(Raw records)

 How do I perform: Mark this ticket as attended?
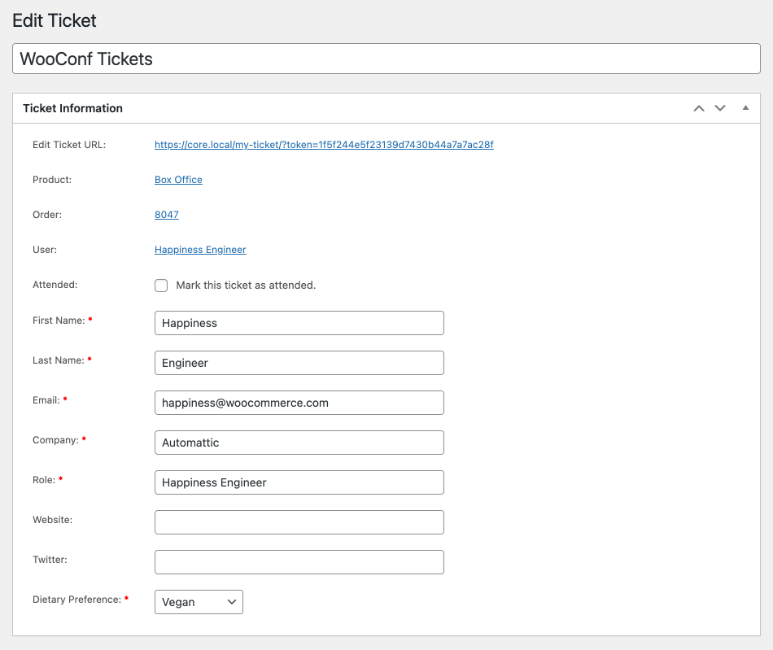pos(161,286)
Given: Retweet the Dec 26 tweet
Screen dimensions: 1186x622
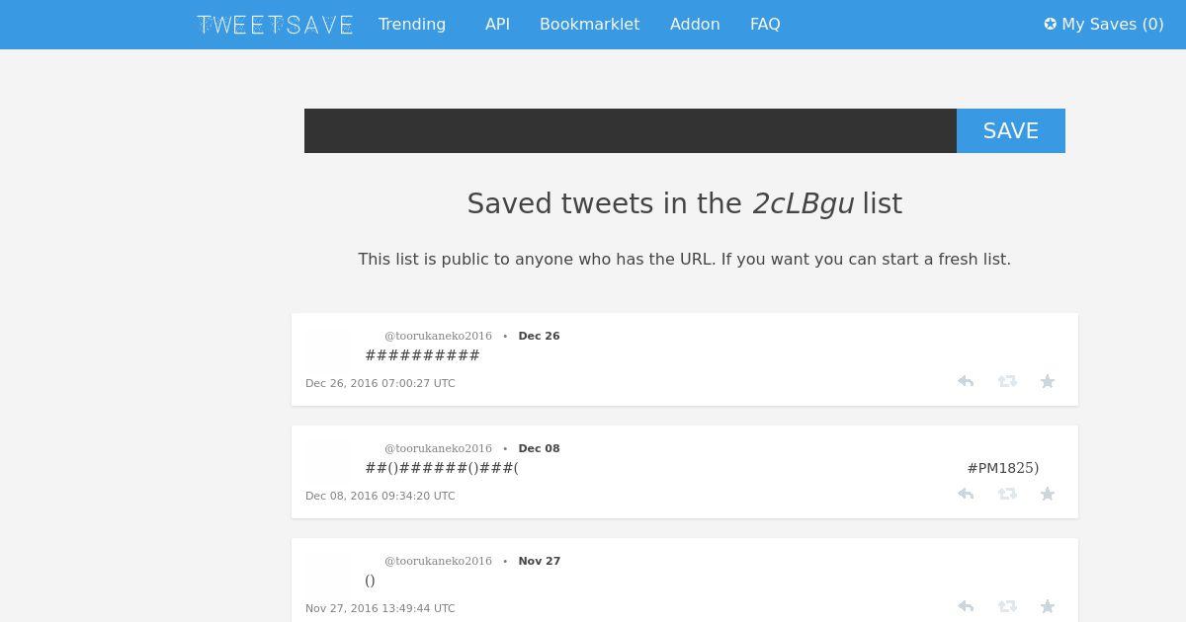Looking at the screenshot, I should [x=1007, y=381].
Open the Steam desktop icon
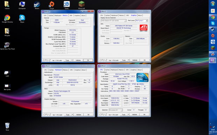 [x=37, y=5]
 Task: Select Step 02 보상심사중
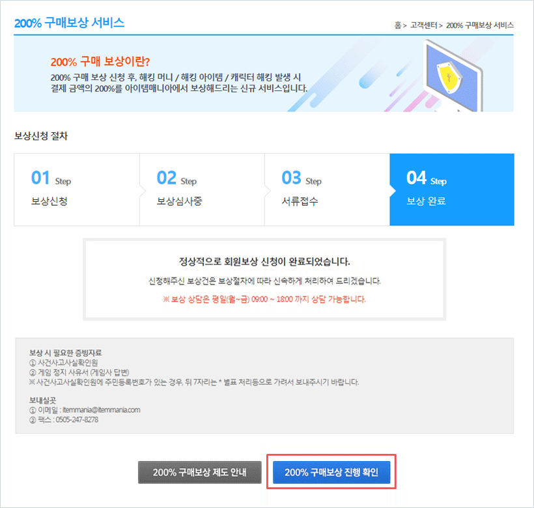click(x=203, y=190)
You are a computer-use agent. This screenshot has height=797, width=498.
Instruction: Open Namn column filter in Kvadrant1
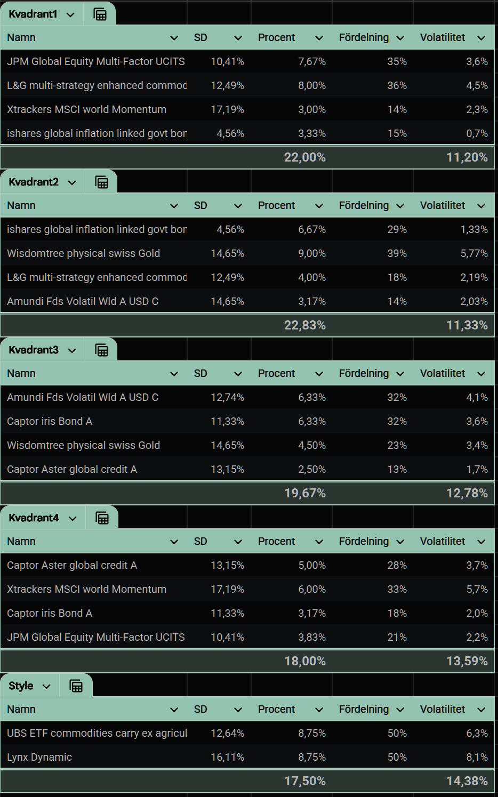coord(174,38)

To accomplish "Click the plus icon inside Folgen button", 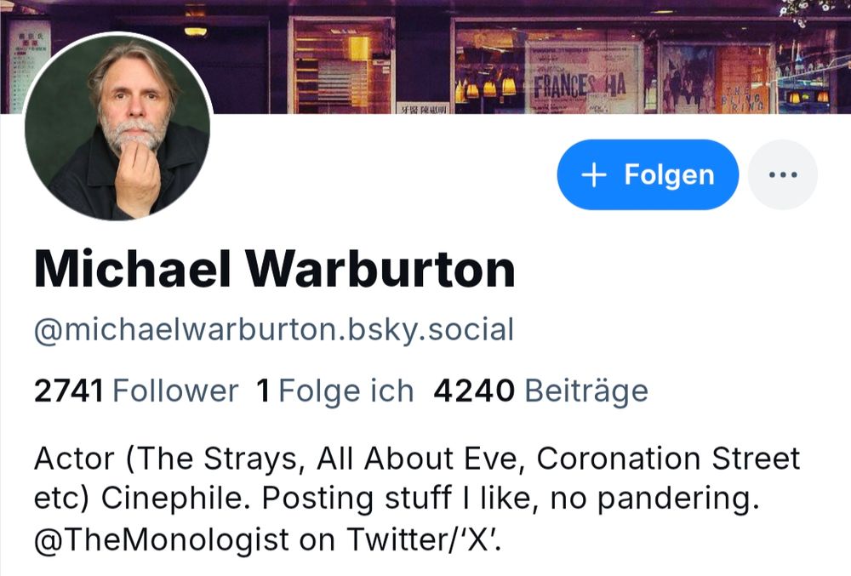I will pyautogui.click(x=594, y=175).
==
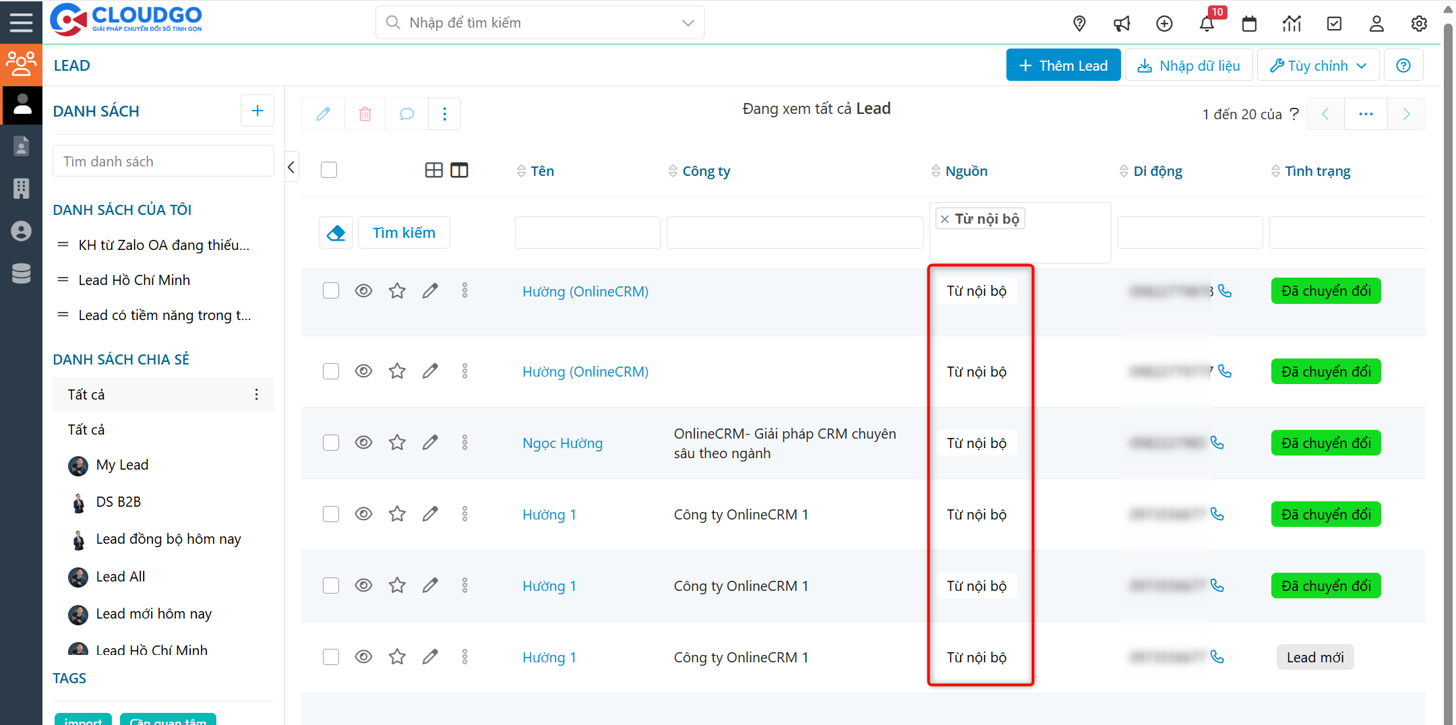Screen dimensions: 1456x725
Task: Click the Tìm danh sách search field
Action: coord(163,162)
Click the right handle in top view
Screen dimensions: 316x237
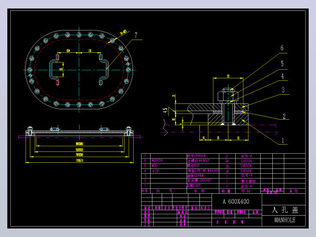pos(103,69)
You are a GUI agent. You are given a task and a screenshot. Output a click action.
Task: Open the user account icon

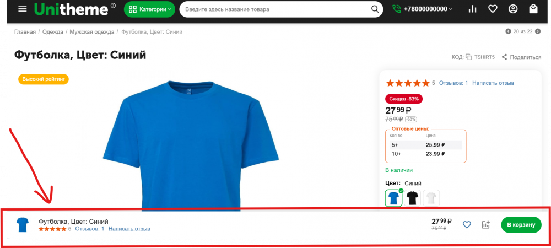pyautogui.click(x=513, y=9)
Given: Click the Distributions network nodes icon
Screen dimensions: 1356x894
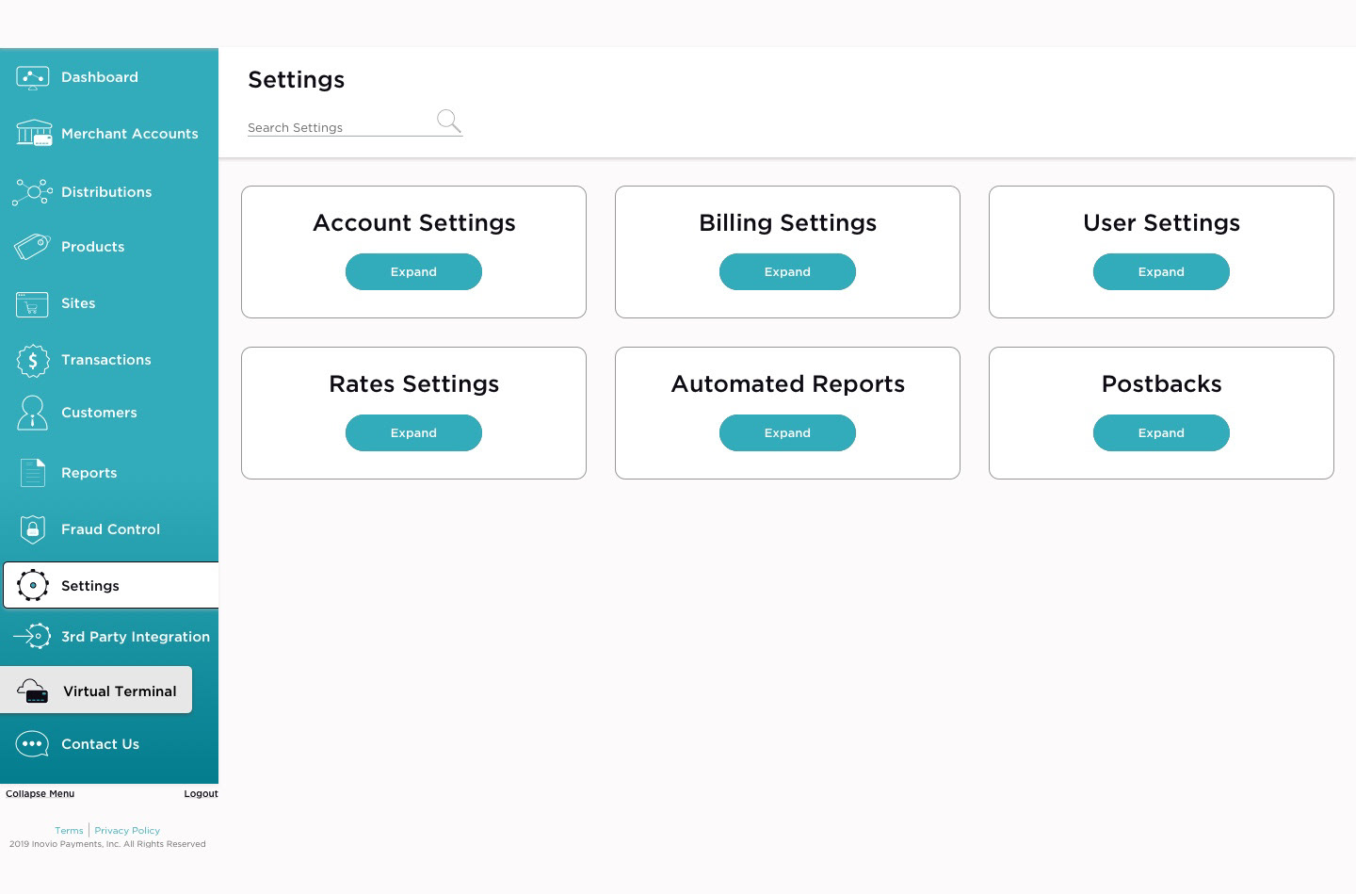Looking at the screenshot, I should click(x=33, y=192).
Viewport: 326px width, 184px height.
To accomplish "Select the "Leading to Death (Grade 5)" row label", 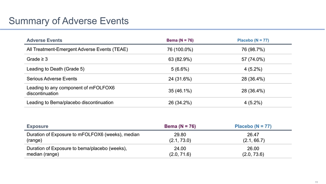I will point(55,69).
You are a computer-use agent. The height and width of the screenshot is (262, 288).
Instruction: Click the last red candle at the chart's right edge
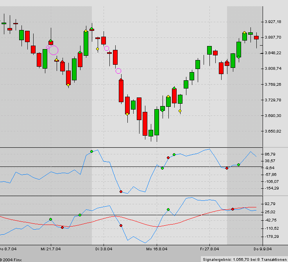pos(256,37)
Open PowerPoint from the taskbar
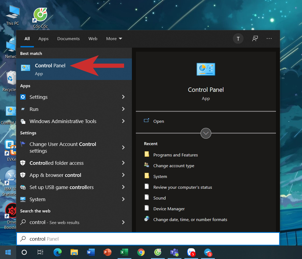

**Written problem:** Copy the rows above word for word, from the line with "How do I perform: Mark" to the line with "click(x=203, y=190)", both included. Omit the pictures from your answer.

**Written answer:**
 How do I perform: Mark this ticket as attended?
pos(161,286)
Given: Retweet the Dec 26 tweet
Screen dimensions: 1186x622
Looking at the screenshot, I should [x=1007, y=381].
Open the Steam desktop icon
 [x=37, y=5]
 Task: Select Step 02 보상심사중
click(x=203, y=190)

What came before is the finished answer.